= Commercial bribery =

Corrupt deals in the private sector

Commercial bribery is a form of bribery which involves corrupt dealing with the agents or employees of potential buyers to secure an advantage over business competitors. It is a form of corruption which does not necessarily involve government personnel or facilities.

One common type of commercial bribery is the kickback. For example, a seller of goods or services from "Company A" who offers the purchasing manager of "Company B" a payment to his own account to help him secure a contract for Company B's continued business is engaging in a form of commercial bribery.
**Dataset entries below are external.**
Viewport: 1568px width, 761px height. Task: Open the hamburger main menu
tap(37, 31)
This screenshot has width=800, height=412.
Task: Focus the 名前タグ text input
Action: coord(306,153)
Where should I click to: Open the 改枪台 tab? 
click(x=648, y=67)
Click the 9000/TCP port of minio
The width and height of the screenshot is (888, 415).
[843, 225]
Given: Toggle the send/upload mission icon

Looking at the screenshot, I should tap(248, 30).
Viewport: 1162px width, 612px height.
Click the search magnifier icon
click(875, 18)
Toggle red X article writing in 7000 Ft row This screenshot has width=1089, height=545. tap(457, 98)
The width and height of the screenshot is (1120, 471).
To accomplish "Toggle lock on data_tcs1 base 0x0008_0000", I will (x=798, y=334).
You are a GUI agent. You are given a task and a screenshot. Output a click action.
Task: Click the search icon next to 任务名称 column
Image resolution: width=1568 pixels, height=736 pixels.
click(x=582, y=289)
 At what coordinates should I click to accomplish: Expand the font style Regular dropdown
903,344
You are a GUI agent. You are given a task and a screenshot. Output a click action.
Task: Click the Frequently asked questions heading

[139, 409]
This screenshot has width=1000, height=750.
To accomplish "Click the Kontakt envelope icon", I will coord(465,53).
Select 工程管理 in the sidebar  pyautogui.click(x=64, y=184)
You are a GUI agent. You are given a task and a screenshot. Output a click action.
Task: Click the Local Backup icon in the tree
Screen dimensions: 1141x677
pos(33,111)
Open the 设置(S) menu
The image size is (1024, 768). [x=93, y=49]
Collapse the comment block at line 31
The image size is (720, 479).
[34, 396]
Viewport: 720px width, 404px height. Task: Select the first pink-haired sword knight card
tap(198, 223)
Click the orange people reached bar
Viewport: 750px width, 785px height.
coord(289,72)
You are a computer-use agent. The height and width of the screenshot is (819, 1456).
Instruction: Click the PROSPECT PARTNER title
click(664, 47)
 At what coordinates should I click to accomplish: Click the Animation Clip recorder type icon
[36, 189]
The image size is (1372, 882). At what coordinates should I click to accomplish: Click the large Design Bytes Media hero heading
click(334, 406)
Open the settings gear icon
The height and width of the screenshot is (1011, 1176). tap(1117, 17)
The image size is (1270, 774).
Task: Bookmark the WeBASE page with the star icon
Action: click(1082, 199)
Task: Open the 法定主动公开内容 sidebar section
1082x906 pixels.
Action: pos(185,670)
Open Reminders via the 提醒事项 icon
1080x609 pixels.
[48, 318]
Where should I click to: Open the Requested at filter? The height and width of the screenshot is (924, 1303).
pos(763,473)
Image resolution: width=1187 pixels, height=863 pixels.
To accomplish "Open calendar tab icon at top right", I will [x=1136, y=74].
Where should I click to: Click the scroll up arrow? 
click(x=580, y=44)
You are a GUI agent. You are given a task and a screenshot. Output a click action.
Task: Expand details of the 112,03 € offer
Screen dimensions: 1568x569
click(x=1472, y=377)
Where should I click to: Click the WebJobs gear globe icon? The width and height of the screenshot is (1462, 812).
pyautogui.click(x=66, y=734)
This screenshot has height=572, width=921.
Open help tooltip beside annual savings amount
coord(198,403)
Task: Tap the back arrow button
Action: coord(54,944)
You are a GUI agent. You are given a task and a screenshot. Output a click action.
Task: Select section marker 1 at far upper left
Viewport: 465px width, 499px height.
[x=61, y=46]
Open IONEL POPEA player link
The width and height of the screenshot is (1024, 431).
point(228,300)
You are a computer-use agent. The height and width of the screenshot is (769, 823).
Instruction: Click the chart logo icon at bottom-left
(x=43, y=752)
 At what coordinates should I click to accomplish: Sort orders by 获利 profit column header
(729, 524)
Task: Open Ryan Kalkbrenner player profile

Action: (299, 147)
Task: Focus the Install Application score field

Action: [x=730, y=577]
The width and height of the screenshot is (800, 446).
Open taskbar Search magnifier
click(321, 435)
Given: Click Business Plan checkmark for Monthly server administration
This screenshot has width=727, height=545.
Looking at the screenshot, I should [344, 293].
Other related offenses are payola in the entertainment industry, match fixing in sports, corruption of labor union officials, and bid rigging in non-governmental contracts.

==United States law==
There is no federal statute that by its terms expressly prohibits commercial bribery generally though it is mentioned as part of the definition of aggravated felony for the purposes of US immigration law and is prohibited to induce sales of alcoholic beverages through commercial bribery. It is usually punishable as a felony under state law, depending on circumstances, but only 36 states have laws specifically prohibiting commercial bribery. Among them are California, Delaware, Massachusetts, New Jersey,"2C" New York, Texas, and Washington. However, the federal mail and wire fraud statutes can be used to prosecute commercial bribery as a "scheme or artifice to defraud" if the mail or interstate wire facilities are used. In addition, use of the mails or interstate travel or communication in furtherance of a violation of state commercial bribery laws may be prosecutable in Federal court under the Travel Act. As the penalties under the federal statutes may exceed the state penalties, and the federal investigative and enforcement agencies may have superior resources, often federal prosecution is favored.

New York's law against commercial bribery is contained in Article 180 of the state's penal code. It is one of the most extensive state laws against commercial bribery in the United States, and includes prohibitions against bribing labor officials, fixing sports contests, and rent gouging.